5. HSTS Mechanism Overview (HSTS机制概述)

本节概述HSTS主机向UAs传达其HSTS策略以及UAs如何处理从HSTS主机接收的HSTS策略的机制. 机制细节在第6节到第15节中规定.

5.1 HSTS Host Declaration (HSTS主机声明)

HTTP主机通过向UAs发出HSTS策略来声明自己为HSTS主机, 该策略由Strict-Transport-Security HTTP响应头字段表示并通过安全传输 (例如, TLS) 传达. 在符合标准的UA无错误地接收和处理此头字段后, UA将该主机视为已知HSTS主机 (Known HSTS Host).

5.2 HSTS Policy (HSTS策略)

HSTS策略指示UAs仅通过安全传输与已知HSTS主机通信, 并指定策略保留时间持续时间.

HSTS策略明确覆盖UA对URI引用、用户输入 (例如, 通过"位置栏") 或其他信息的处理, 这些信息在没有HSTS策略的情况下可能会导致UAs与已知HSTS主机进行不安全通信.

HSTS策略可以包含一个可选指令 -- includeSubDomains -- 指定此HSTS策略也适用于域名是已知HSTS主机域名的子域的任何主机.

5.3 HSTS Policy Storage and Maintenance by User Agents (UAs的HSTS策略存储和维护)

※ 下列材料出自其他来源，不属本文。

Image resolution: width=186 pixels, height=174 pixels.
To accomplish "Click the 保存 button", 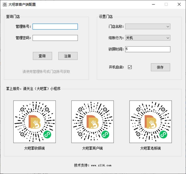I will [160, 67].
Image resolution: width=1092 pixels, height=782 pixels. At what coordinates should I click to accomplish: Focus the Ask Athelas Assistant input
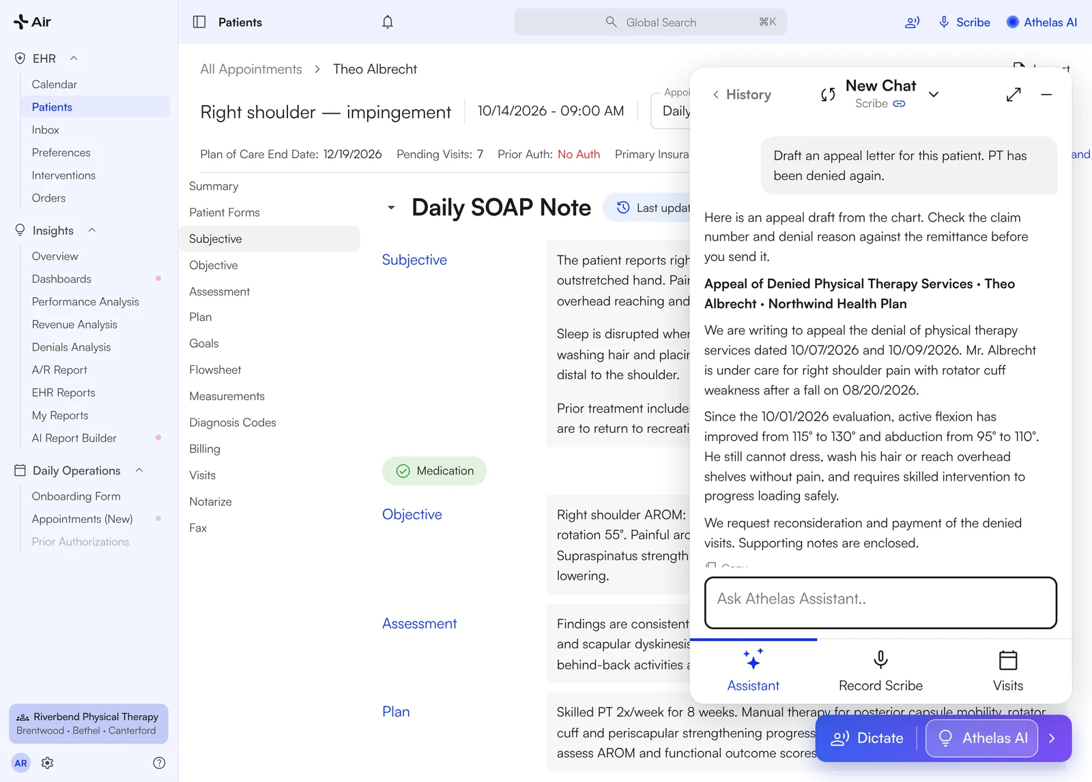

UAs严格基于颁发HSTS主机的域名存储和索引HSTS策略.

这意味着UAs将任何给定HSTS主机的HSTS策略与域名是给定HSTS主机域名的父域或子域的任何其他HSTS主机发出的任何HSTS策略分开维护. 只有给定的HSTS主机可以更新或导致删除其发出的HSTS策略. 它通过向UAs发送具有策略时间持续时间和子域适用性的新值的Strict-Transport-Security HTTP响应头字段来实现这一点. 因此, UAs代表HSTS主机缓存"最新的" HSTS策略信息. 指定零时间持续时间向UA发出删除该HSTS主机的HSTS策略 (包括任何断言的includeSubDomains指令) 的信号. 有关详细信息, 请参见第8.1节 ("Strict-Transport-Security Response Header Field Processing"). 此外, 第6.2节介绍了Strict-Transport-Security HTTP响应头字段的示例.

5.4 User Agent HSTS Policy Enforcement (用户代理HSTS策略执行)

当建立到给定主机的HTTP连接时, 无论如何触发, UA检查其已知HSTS主机缓存, 以查看是否有任何域名是给定主机域名的父域的主机. 如果找到任何, 并且其中任何断言了includeSubDomains指令, 则HSTS策略适用于给定主机. 否则, 仅当给定主机本身被UA已知为HSTS主机时, HSTS策略才适用于给定主机. 有关详细信息, 请参见第8.3节 ("URI Loading and Port Mapping").